Information provided:
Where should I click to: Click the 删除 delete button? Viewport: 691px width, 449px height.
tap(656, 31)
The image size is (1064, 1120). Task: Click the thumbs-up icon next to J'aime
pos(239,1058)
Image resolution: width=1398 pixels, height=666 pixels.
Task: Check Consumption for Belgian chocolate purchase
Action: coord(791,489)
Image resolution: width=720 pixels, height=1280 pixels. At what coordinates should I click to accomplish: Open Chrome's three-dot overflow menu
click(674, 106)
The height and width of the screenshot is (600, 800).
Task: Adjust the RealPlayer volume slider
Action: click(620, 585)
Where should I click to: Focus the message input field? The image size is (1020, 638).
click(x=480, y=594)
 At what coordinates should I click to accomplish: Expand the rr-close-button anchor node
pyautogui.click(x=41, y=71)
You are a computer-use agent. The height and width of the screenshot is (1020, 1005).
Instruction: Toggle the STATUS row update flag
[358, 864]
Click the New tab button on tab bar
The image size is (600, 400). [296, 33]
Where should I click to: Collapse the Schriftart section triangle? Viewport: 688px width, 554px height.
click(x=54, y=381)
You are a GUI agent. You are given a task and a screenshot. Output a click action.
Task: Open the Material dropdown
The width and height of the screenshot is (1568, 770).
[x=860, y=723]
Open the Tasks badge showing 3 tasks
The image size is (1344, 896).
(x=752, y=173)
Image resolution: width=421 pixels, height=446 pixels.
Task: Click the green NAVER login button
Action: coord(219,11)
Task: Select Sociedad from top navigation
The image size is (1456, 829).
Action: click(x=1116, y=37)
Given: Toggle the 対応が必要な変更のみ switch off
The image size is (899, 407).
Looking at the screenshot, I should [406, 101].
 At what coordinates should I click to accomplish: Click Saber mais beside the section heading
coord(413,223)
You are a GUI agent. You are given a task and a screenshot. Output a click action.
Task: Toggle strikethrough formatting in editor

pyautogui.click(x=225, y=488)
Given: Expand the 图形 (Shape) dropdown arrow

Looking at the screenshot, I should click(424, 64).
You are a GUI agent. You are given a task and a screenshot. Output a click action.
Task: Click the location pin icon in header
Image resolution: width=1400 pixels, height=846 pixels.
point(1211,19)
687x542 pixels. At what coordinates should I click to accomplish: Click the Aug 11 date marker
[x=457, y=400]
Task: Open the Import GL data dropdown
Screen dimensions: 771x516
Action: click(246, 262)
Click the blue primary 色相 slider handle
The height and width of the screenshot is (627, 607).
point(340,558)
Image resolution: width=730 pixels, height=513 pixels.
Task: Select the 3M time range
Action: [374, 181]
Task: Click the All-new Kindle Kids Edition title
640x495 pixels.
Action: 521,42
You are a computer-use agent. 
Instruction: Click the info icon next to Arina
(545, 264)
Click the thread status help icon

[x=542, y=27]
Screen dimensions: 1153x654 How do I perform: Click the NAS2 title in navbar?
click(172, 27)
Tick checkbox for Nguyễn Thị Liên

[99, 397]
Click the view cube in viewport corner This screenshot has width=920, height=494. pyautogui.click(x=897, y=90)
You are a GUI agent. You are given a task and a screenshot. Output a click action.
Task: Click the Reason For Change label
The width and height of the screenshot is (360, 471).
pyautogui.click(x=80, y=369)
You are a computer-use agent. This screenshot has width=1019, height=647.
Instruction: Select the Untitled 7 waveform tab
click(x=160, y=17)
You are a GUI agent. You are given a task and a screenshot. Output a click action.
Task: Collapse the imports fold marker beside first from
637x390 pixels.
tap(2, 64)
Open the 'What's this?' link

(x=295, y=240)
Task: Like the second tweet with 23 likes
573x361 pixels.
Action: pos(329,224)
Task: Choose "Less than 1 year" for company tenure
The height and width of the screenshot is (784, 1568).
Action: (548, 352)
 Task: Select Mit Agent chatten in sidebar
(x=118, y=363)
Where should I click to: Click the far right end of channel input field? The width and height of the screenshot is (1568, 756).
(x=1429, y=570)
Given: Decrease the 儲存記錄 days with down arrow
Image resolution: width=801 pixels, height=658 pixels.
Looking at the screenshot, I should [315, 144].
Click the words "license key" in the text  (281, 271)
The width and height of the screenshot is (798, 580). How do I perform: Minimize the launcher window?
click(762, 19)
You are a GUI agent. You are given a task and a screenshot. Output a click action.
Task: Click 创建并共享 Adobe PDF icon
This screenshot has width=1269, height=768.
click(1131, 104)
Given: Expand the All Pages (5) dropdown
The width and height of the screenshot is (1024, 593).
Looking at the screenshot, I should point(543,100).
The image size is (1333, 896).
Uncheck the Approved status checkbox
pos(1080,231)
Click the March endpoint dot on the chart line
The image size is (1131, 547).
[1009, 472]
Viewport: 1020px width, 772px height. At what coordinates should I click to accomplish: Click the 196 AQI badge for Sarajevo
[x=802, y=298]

What you will do: You are asked to transcribe all of the data above exactly.

Worked solution:
Where should I click to: Click the 删除 delete button? Viewport: 691px width, 449px height.
tap(656, 31)
The image size is (1064, 1120). Task: Click the thumbs-up icon next to J'aime
pos(239,1058)
Image resolution: width=1398 pixels, height=666 pixels.
Task: Check Consumption for Belgian chocolate purchase
Action: coord(791,489)
Image resolution: width=720 pixels, height=1280 pixels. At what coordinates should I click to accomplish: Open Chrome's three-dot overflow menu
click(674, 106)
The height and width of the screenshot is (600, 800).
Task: Adjust the RealPlayer volume slider
Action: click(620, 585)
Where should I click to: Focus the message input field? The image size is (1020, 638).
click(x=480, y=594)
 At what coordinates should I click to accomplish: Expand the rr-close-button anchor node
pyautogui.click(x=41, y=71)
You are a computer-use agent. The height and width of the screenshot is (1020, 1005).
Instruction: Toggle the STATUS row update flag
[358, 864]
Click the New tab button on tab bar
The image size is (600, 400). [296, 33]
Where should I click to: Collapse the Schriftart section triangle? Viewport: 688px width, 554px height.
click(x=54, y=381)
You are a GUI agent. You are given a task and a screenshot. Output a click action.
Task: Open the Material dropdown
The width and height of the screenshot is (1568, 770).
[x=860, y=723]
Open the Tasks badge showing 3 tasks
The image size is (1344, 896).
(x=752, y=173)
Image resolution: width=421 pixels, height=446 pixels.
Task: Click the green NAVER login button
Action: coord(219,11)
Task: Select Sociedad from top navigation
The image size is (1456, 829).
Action: click(x=1116, y=37)
Given: Toggle the 対応が必要な変更のみ switch off
The image size is (899, 407).
Looking at the screenshot, I should [406, 101].
 At what coordinates should I click to accomplish: Click Saber mais beside the section heading
coord(413,223)
You are a GUI agent. You are given a task and a screenshot. Output a click action.
Task: Toggle strikethrough formatting in editor

pyautogui.click(x=225, y=488)
Given: Expand the 图形 (Shape) dropdown arrow

Looking at the screenshot, I should click(424, 64).
You are a GUI agent. You are given a task and a screenshot. Output a click action.
Task: Click the location pin icon in header
Image resolution: width=1400 pixels, height=846 pixels.
point(1211,19)
687x542 pixels. At what coordinates should I click to accomplish: Click the Aug 11 date marker
[x=457, y=400]
Task: Open the Import GL data dropdown
Screen dimensions: 771x516
Action: click(246, 262)
Click the blue primary 色相 slider handle
The height and width of the screenshot is (627, 607).
point(340,558)
Image resolution: width=730 pixels, height=513 pixels.
Task: Select the 3M time range
Action: [374, 181]
Task: Click the All-new Kindle Kids Edition title
640x495 pixels.
Action: 521,42
You are a computer-use agent. 
Instruction: Click the info icon next to Arina
(545, 264)
Click the thread status help icon

[x=542, y=27]
Screen dimensions: 1153x654 How do I perform: Click the NAS2 title in navbar?
click(172, 27)
Tick checkbox for Nguyễn Thị Liên

[99, 397]
Click the view cube in viewport corner This screenshot has width=920, height=494. pyautogui.click(x=897, y=90)
You are a GUI agent. You are given a task and a screenshot. Output a click action.
Task: Click the Reason For Change label
The width and height of the screenshot is (360, 471).
pyautogui.click(x=80, y=369)
You are a computer-use agent. This screenshot has width=1019, height=647.
Instruction: Select the Untitled 7 waveform tab
click(x=160, y=17)
You are a GUI agent. You are given a task and a screenshot. Output a click action.
Task: Collapse the imports fold marker beside first from
637x390 pixels.
tap(2, 64)
Open the 'What's this?' link

(x=295, y=240)
Task: Like the second tweet with 23 likes
573x361 pixels.
Action: pos(329,224)
Task: Choose "Less than 1 year" for company tenure
The height and width of the screenshot is (784, 1568).
Action: (548, 352)
 Task: Select Mit Agent chatten in sidebar
(x=118, y=363)
Where should I click to: Click the far right end of channel input field? The width and height of the screenshot is (1568, 756).
(x=1429, y=570)
Given: Decrease the 儲存記錄 days with down arrow
Image resolution: width=801 pixels, height=658 pixels.
Looking at the screenshot, I should [315, 144].
Click the words "license key" in the text  (281, 271)
The width and height of the screenshot is (798, 580). How do I perform: Minimize the launcher window?
click(762, 19)
You are a GUI agent. You are given a task and a screenshot. Output a click action.
Task: Click 创建并共享 Adobe PDF icon
This screenshot has width=1269, height=768.
click(1131, 104)
Given: Expand the All Pages (5) dropdown
The width and height of the screenshot is (1024, 593).
Looking at the screenshot, I should point(543,100).
The image size is (1333, 896).
Uncheck the Approved status checkbox
pos(1080,231)
Click the March endpoint dot on the chart line
The image size is (1131, 547).
[1009, 472]
Viewport: 1020px width, 772px height. At what coordinates should I click to accomplish: Click the 196 AQI badge for Sarajevo
[x=802, y=298]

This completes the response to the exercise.